Herzogspitalkirche
Herzog Albrecht V. ließ 1555 für sein Hofpersonal ein Spital einrichten, das Herzogspital genannt wurde. Die Planungen Heinrich Schöttels sahen bereits eine Kirche in der Mitte des Herzogspitals vor, die das Patrozinium "St. Elisabeth" erhielt.
1727 wurde der barocke Neubau nach Plänen von Johann Baptist Gunetzrhainer eingeweiht. Vor allem im 19. Jahrhundert wurde dem Gnadenbild der Schmerzhaften Madonna eine wundertätige Wirkung nachgesagt, so dass es hier bis ins 20. Jahrhundert hinein Wallfahrten, Bußgänge und Dankgottesdienste durchgeführt bzw. gefeiert wurden.

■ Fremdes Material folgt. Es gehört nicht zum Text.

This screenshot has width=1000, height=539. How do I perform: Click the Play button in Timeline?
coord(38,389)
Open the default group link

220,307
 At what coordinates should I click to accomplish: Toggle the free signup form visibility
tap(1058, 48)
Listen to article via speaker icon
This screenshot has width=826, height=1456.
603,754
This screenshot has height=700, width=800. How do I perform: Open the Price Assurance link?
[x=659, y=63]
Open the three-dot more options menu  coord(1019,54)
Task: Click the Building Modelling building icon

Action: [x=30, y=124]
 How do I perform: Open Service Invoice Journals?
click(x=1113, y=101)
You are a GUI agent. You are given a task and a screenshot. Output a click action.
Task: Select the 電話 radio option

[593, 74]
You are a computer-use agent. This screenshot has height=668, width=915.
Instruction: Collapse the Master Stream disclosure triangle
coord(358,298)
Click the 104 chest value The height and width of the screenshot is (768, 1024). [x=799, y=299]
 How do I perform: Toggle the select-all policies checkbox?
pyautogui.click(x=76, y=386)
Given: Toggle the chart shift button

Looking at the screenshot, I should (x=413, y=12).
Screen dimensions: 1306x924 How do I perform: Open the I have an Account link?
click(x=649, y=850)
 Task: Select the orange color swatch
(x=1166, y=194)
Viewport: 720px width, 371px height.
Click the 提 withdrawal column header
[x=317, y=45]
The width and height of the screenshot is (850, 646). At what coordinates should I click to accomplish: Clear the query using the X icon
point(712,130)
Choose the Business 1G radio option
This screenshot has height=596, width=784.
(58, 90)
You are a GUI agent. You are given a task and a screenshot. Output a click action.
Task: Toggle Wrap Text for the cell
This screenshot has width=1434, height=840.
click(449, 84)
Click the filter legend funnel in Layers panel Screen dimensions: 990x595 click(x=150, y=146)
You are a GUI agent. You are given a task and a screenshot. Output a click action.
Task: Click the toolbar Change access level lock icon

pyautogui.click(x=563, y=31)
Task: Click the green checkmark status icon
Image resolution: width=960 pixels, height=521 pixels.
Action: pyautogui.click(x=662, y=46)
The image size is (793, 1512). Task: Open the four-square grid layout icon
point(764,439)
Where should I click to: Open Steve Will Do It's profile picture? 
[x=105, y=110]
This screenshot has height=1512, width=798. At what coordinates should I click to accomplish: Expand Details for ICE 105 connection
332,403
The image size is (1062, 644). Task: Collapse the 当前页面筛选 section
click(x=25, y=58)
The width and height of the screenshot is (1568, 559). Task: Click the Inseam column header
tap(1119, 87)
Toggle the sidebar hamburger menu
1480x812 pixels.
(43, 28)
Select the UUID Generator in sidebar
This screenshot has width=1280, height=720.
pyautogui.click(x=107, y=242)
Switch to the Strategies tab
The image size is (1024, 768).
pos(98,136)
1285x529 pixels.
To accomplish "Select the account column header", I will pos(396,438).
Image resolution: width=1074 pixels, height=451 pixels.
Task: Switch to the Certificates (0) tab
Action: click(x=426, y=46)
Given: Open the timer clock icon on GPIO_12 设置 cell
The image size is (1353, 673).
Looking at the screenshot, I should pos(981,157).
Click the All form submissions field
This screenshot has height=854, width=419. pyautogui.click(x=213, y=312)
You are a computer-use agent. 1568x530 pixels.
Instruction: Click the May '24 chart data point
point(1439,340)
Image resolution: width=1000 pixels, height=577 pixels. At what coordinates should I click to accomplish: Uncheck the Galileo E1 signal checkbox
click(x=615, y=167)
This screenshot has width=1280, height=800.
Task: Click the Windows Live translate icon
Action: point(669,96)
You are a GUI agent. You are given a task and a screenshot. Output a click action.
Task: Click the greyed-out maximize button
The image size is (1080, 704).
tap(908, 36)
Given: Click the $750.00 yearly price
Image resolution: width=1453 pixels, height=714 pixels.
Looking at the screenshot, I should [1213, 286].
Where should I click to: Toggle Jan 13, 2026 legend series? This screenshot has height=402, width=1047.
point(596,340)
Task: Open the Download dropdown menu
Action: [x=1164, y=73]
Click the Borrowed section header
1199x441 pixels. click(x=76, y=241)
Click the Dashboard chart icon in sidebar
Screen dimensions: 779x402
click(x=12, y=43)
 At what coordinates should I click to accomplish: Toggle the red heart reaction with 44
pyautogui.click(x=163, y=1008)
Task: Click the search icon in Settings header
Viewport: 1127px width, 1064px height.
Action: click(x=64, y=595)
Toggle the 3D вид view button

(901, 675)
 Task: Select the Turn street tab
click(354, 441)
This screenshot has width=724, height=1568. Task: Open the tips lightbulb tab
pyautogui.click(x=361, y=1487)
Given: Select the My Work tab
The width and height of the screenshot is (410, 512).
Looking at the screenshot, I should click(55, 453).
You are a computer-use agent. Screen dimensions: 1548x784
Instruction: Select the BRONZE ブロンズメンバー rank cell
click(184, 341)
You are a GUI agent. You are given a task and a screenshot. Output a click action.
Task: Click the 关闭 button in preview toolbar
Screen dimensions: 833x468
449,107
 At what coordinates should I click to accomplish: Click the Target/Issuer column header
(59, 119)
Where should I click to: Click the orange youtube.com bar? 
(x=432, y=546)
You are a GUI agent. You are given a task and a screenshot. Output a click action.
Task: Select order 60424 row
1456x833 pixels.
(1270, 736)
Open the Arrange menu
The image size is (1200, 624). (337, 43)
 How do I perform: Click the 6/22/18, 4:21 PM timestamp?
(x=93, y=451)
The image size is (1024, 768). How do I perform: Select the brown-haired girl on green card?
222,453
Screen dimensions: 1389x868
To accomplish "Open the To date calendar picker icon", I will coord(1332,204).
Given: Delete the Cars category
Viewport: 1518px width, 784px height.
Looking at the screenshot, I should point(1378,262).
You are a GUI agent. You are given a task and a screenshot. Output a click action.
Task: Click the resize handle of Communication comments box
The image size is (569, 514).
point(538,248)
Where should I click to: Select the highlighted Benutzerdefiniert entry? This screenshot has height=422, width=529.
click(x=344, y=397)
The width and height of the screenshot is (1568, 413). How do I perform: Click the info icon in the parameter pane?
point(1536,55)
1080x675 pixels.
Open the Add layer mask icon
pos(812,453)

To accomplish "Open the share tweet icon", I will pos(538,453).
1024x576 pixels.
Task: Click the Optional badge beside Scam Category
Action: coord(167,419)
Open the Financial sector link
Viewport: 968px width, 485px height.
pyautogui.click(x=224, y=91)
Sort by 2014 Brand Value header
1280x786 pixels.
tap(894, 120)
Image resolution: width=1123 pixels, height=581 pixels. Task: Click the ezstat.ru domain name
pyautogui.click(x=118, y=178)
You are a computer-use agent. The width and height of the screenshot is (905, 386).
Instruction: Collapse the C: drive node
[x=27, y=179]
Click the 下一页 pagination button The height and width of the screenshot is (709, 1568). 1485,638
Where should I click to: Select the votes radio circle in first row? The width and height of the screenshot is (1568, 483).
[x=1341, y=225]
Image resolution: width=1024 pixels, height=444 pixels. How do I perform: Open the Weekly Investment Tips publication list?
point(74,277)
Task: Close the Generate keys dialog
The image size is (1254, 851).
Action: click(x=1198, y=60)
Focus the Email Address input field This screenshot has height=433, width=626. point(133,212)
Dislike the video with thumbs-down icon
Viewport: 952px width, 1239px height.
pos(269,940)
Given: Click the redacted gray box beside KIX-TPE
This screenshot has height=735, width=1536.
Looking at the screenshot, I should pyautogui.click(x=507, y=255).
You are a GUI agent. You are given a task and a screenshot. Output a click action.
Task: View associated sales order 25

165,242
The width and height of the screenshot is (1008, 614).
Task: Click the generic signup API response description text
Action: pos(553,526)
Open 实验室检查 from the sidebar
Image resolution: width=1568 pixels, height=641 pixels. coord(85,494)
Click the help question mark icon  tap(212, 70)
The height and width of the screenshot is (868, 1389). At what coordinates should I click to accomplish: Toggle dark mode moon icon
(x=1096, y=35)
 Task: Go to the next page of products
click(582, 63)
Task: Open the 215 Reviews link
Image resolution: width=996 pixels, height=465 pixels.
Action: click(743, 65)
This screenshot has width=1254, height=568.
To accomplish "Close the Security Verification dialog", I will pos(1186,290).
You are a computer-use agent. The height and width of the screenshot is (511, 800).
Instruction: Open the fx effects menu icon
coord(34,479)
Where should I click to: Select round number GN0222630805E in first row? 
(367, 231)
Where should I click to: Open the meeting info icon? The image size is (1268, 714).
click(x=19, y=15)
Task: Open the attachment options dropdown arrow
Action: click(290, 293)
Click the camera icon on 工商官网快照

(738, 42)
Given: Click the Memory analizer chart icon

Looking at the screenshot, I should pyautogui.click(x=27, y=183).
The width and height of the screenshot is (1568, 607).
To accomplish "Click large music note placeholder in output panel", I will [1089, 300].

Im Zweiten Weltkrieg schwer beschädigt, wurde das Herzogspital abgetragen und durch einen Neubau ersetzt. Der Turm wurde saniert, das Kirchenschiff durch einen Neubau nach Plänen von Alexander Freiherr von Branca 1956/57 ersetzt, der sich durch einen völlig in Backstein gehaltenen Innenraum auszeichnet.